▸ Exercise prompt
Retype exactly the stretch of lines that begins at the line containing "Click row header 91" and ends at the last line of the data, with no other lines.

▸ Provided information
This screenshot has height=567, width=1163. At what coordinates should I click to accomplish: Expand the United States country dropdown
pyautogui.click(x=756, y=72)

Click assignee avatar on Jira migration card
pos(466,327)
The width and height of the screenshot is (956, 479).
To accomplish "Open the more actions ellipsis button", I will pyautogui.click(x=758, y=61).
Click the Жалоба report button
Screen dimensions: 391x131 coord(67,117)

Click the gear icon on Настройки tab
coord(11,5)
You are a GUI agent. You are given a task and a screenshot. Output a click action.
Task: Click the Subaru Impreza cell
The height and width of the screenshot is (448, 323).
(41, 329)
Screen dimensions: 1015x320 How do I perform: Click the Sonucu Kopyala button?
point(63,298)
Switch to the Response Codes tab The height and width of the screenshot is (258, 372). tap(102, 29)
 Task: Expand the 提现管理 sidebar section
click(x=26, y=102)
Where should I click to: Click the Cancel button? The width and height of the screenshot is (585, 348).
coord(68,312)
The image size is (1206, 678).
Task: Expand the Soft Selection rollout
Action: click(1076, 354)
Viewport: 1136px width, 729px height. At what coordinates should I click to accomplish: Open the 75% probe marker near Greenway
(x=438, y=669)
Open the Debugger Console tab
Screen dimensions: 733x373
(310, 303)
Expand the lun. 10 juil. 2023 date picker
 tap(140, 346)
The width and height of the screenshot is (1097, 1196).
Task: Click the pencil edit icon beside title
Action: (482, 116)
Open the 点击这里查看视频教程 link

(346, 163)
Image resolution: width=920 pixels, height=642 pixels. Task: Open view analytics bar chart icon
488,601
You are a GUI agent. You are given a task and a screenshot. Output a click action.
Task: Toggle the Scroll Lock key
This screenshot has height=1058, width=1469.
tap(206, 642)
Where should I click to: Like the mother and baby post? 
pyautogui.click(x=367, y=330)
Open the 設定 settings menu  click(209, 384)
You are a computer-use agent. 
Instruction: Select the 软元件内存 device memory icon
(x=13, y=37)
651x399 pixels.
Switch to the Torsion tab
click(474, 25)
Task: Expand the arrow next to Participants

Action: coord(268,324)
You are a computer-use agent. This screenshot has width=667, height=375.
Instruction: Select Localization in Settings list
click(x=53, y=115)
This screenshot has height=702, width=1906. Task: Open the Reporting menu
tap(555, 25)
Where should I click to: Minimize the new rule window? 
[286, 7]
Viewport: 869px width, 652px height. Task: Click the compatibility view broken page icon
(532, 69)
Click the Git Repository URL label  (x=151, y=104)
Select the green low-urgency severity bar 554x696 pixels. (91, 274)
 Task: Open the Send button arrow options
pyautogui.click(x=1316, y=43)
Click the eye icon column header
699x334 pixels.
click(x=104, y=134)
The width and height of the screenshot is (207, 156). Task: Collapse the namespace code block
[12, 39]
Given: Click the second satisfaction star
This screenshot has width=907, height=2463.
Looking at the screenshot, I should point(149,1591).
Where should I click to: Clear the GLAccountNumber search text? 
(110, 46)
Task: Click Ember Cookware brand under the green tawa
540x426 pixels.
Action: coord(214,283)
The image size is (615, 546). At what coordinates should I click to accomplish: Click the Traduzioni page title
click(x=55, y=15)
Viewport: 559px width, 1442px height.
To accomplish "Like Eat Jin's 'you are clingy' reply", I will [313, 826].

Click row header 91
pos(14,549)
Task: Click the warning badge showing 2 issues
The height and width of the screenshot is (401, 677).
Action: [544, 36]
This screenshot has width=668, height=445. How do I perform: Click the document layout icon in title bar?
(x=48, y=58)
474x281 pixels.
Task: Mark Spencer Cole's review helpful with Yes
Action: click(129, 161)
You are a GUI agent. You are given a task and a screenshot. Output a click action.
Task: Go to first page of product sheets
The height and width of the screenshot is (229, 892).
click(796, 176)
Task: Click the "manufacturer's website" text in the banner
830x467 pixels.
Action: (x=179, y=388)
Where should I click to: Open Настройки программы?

▸ Result for this task
Click row header 91
pos(14,549)
Task: Click the warning badge showing 2 issues
The height and width of the screenshot is (401, 677).
Action: [544, 36]
This screenshot has width=668, height=445. How do I perform: Click the document layout icon in title bar?
(x=48, y=58)
474x281 pixels.
Task: Mark Spencer Cole's review helpful with Yes
Action: click(129, 161)
You are a GUI agent. You are given a task and a screenshot. Output a click action.
Task: Go to first page of product sheets
The height and width of the screenshot is (229, 892).
click(796, 176)
Task: Click the "manufacturer's website" text in the banner
830x467 pixels.
Action: (x=179, y=388)
Where should I click to: Open Настройки программы?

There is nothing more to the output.